Ninety-four people accused of trying to seize power went on trial Monday in the United Arab Emirates, in a tightly guarded hearing criticized by human rights groups.
The suspects allegedly launched an organization that claimed to promote “the teaching and virtues of Islam, while their undeclared aims were, in fact, to seek to seize power,” Atty. Gen. Salem Saeed Kubaish told the UAE's national news agency in January.
Kubaish said the group tried to turn public opinion against the government by falsely smearing the state and sought financial help and advice from the outlawed Muslim Brotherhood. The group's actions “have penetrated all sectors of the state and its organizations, such as societies, schools, universities, ministries and even families,” Kubaish told the Emirates News Agency.
Rights groups say the defendants have ties to Islah, an Islamist group that has peacefully engaged in political debate and called for democratic reform.
The massive trial is the latest sign of the unease in the United Arab Emirates over unrest at home in the wake of the Arab Spring uprisings that swept the Middle East, toppling other leaders. The wealthy nation has not seen the kind of mass protests that roiled Egypt or Tunisia, but has nonetheless “intensified its campaign to silence critics of its ruling elite,” Human Rights Watch recently said.
Family members of the accused, who were allowed to attend the Monday hearing in Abu Dhabi, told the Associated Press that the defendants had denied the charges and that several testified they were punched and denied medical care while in detention.
Less than a week before trial, attorneys had not been given documents laying out the charges and evidence against the defendants, or even the identities of all those accused, according to Human Rights Watch. When some detainees were allowed to meet with attorneys, someone representing the state prosecutor was listening in, their families told the human rights group.

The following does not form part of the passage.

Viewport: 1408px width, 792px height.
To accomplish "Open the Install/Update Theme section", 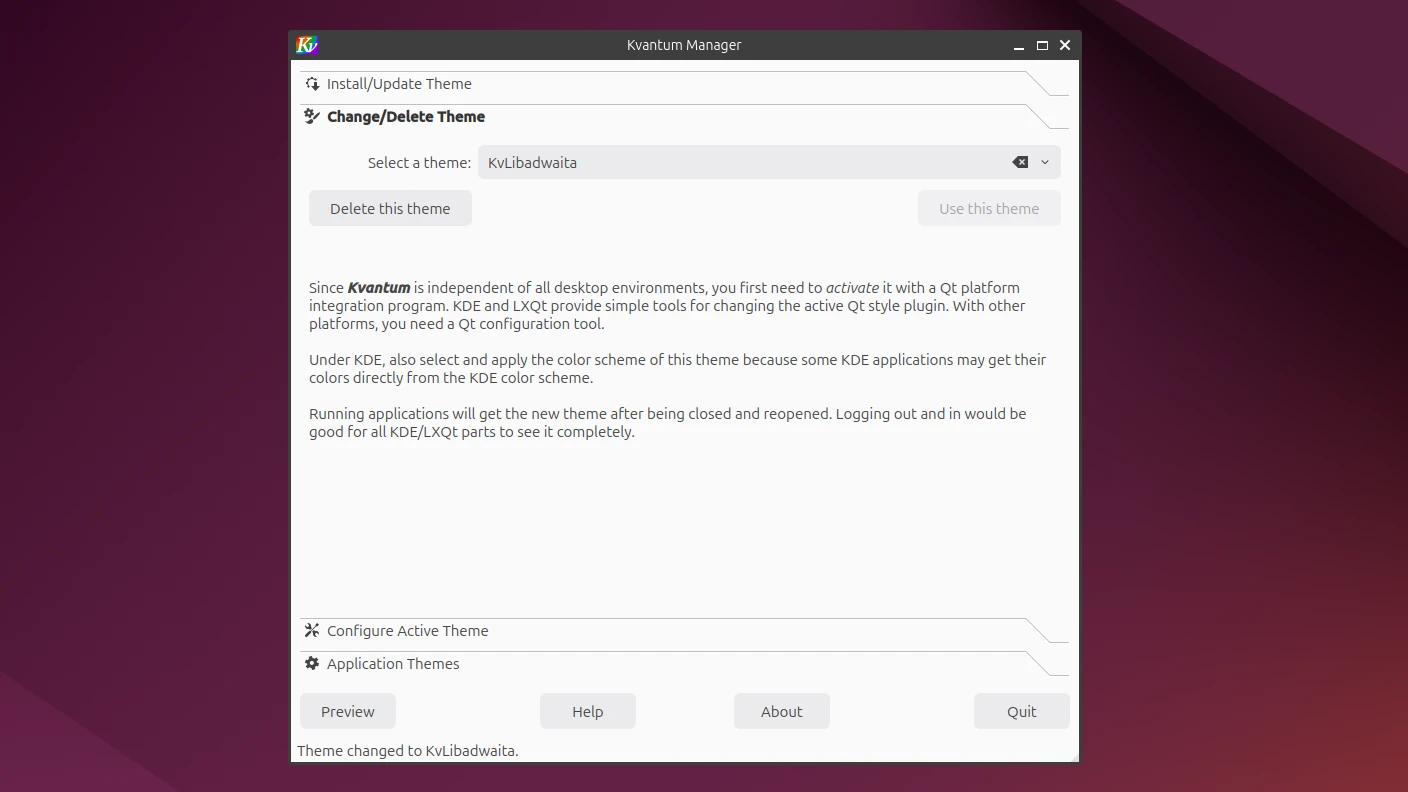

The Monday hearing was closed to foreign reporters. Human rights activists who wanted to observe the trial said they were prevented from entering the country to do so, including a Kuwaiti lawyer who had planned to attend on behalf of Amnesty International.
“It appears that UAE authorities will drag scores of citizens through a shamelessly unfair judicial process that makes a mockery of justice,” Human Rights Watch Middle East director Sarah Leah Whitson said.

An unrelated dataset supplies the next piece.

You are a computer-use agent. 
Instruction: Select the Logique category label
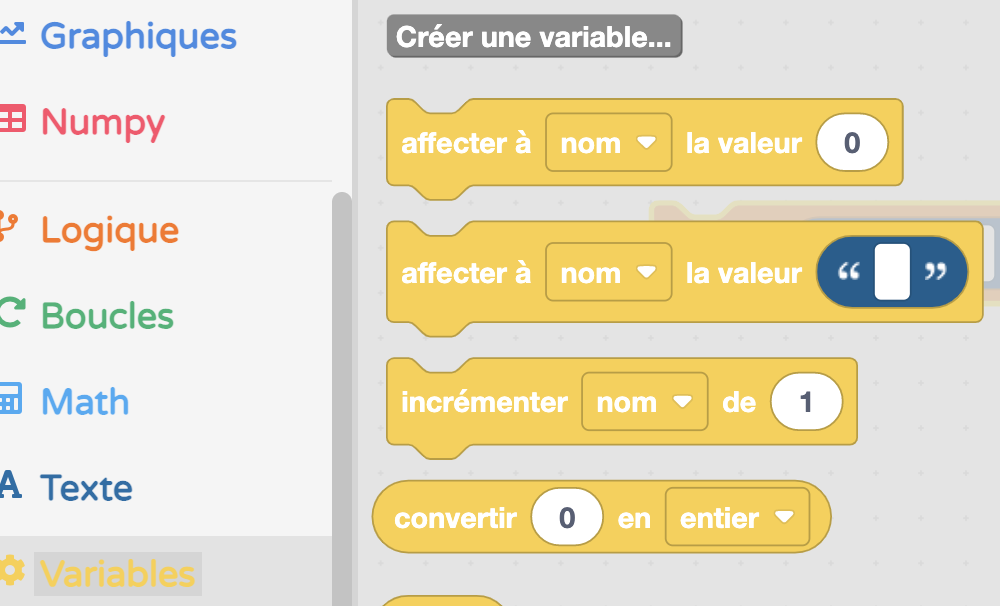110,230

Anwar Mohammed Gargash, the minister of state for foreign affairs, countered on Twitter that local media and emirati civil society groups, including a human rights group, had been able to attend the hearing “in a clear indication of transparency,” according to a translation by the Gulf News.
The Gulf News reported the trial will continue next week, giving attorneys more time to read the documents and “to inform suspects who fled the UAE about the significance of attending the trial.” Ten of the suspects have left the country, according to the Dubai newspaper.
The massive trial started the same day that U.S. Secretary of State John F. Kerry arrived in Abu Dhabi to meet with senior UAE officials. Activists urged Kerry to bring up concerns about the fairness of the trial during his visit.